Rothwell, P. J., Berger, S., Kensch, O., Felekyan, S., Antonik, M., Wöhrl, B. M., et al. (2003). Multiparameter single-molecule fluorescence spectroscopy reveals heterogeneity of HIV-1 reverse transcriptase:primer/template complexes. Proceedings of the National Academy of Sciences of the USA, 100(4): 1, pp. 1655-1660. Retrieved from http://dx.doi.org/10.1073/pnas.0434003100.

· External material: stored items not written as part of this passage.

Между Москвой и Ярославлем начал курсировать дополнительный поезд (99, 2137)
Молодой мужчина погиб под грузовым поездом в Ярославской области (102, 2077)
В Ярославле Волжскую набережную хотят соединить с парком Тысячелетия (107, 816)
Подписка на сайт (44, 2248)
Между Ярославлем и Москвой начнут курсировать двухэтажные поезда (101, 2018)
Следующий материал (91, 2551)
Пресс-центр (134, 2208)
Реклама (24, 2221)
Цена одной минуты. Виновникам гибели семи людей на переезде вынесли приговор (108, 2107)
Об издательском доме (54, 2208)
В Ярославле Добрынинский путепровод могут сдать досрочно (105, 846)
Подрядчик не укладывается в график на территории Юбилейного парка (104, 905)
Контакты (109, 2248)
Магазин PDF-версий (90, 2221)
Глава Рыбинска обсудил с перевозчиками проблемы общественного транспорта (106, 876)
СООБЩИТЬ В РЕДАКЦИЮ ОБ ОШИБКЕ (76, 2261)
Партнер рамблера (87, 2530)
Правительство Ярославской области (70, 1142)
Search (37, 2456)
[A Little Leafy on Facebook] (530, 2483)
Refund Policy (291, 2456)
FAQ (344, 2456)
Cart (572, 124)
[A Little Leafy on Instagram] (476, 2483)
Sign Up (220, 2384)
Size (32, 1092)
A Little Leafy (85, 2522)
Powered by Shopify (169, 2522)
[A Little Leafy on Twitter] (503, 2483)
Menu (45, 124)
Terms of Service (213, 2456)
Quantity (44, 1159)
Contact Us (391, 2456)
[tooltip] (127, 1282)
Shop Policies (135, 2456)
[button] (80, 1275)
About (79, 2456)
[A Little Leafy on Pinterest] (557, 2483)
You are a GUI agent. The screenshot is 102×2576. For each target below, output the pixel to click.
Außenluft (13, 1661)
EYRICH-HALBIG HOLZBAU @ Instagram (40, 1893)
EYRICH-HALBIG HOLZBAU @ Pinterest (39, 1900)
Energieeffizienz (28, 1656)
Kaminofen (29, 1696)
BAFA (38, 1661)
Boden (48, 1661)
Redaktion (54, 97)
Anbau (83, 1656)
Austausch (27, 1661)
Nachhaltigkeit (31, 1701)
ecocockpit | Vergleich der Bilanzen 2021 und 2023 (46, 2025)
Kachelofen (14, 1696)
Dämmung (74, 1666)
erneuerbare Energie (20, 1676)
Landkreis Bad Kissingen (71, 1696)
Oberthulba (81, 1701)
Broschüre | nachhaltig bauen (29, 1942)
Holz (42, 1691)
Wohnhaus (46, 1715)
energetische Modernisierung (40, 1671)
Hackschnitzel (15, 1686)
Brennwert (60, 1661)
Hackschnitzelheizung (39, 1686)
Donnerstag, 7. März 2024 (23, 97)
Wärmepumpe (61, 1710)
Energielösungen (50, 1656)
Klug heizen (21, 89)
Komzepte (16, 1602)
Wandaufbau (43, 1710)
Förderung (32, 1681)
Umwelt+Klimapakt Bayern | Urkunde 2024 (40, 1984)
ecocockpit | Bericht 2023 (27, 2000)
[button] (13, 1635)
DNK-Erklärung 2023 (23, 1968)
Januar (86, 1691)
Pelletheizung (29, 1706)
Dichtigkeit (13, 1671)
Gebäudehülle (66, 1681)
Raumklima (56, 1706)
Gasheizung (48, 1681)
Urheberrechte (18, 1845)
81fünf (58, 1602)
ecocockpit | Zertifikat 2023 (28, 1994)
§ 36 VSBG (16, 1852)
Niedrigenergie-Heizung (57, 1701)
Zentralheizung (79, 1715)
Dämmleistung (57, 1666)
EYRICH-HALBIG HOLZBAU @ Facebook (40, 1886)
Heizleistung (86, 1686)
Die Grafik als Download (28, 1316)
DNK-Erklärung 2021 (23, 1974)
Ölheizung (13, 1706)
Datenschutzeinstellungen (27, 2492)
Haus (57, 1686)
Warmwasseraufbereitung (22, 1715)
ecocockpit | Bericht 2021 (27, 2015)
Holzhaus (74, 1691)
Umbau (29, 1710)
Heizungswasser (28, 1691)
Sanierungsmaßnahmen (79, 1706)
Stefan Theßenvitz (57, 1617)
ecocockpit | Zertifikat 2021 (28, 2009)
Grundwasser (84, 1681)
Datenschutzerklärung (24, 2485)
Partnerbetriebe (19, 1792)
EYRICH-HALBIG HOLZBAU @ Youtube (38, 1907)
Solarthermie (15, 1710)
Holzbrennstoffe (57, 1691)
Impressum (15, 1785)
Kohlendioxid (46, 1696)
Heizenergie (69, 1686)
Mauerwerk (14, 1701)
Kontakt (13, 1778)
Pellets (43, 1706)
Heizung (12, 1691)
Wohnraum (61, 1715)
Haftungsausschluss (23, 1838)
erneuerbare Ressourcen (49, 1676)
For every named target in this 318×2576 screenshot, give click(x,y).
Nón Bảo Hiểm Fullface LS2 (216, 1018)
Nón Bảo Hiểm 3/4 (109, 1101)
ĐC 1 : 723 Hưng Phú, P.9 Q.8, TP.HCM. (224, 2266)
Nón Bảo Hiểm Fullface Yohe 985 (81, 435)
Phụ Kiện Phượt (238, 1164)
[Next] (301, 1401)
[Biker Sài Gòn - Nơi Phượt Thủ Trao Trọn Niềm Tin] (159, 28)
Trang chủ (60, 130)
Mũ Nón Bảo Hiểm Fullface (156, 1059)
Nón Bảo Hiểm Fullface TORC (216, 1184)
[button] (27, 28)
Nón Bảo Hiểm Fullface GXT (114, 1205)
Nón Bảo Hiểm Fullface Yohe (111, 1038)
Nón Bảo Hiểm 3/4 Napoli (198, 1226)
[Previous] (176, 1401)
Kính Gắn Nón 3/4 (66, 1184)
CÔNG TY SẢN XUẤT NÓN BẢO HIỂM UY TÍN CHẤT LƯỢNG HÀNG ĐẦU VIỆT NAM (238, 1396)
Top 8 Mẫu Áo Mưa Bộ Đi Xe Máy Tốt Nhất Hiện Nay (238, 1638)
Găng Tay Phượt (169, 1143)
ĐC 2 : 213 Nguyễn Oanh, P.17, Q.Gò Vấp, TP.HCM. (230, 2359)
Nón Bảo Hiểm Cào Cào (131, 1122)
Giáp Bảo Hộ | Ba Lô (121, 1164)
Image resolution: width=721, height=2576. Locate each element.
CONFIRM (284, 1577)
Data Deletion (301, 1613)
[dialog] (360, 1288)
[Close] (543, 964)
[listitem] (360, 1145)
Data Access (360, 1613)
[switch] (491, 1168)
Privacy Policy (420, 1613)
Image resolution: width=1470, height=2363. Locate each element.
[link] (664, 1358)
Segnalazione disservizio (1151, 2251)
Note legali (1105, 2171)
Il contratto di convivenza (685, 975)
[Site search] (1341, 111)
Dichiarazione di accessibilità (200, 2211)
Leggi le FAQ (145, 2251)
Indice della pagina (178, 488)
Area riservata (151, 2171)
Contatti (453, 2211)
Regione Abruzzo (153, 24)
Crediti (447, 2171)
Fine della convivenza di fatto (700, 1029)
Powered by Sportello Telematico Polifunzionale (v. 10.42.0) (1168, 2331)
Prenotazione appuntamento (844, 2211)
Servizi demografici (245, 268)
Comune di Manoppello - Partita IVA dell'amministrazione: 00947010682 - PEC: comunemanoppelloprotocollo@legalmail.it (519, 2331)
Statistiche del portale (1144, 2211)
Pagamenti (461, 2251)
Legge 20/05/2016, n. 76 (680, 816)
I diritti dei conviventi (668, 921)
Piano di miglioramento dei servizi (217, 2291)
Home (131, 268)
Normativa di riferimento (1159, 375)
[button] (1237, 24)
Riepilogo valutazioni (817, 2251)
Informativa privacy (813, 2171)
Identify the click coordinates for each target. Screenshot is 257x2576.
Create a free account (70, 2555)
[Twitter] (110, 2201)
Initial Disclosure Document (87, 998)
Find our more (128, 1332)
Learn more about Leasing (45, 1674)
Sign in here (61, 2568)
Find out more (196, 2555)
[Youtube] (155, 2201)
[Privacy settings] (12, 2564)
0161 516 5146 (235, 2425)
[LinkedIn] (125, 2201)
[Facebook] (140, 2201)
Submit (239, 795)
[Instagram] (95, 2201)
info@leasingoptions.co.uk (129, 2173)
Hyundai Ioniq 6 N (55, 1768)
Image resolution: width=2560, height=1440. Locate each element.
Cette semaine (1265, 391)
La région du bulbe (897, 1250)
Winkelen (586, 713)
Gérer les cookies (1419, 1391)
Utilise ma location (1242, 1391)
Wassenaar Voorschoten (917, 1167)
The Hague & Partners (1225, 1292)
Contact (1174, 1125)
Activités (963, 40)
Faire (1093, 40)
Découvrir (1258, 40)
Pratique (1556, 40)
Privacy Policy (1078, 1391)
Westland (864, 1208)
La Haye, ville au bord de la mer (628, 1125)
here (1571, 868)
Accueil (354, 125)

Zitierlink: http://hdl.handle.net/11858/00-001M-0000-0014-0CB0-0
Zusammenfassung
By using single-molecule multiparameter fluorescence detection, fluorescence resonance energy transfer experiments, and newly developed data analysis methods, this study demonstrates directly the existence of three structurally distinct forms of reverse transcriptase (RT):nucleic acid complexes in solution. Single-molecule multiparameter fluorescence detection also provides first information on the structure of a complex not observed by x-ray crystallography. This species did not incorporate nucleotides and is structurally distinct from the other two observed species. We determined that the nucleic acid substrate is bound at a site far removed from the nucleic acid- binding tract observed by crystallography. In contrast, the other two states are identified as being similar to the x-ray crystal structure and represent distinct enzymatically productive stages in DNA polymerization. These species differ by only a 5-Angstrom shift in the position of the nucleic acid. Addition of nucleoside triphosphate or of inorganic pyrophosphate allowed us to assign them as the educt and product state in the polymerization reaction cycle; i.e., the educt state is a complex in which the nucleic acid is positioned to allow nucleotide incorporation. The second RT:nucleic acid complex is the product state, which is formed immediately after nucleotide incorporation, but before RT translates to the next nucleotide.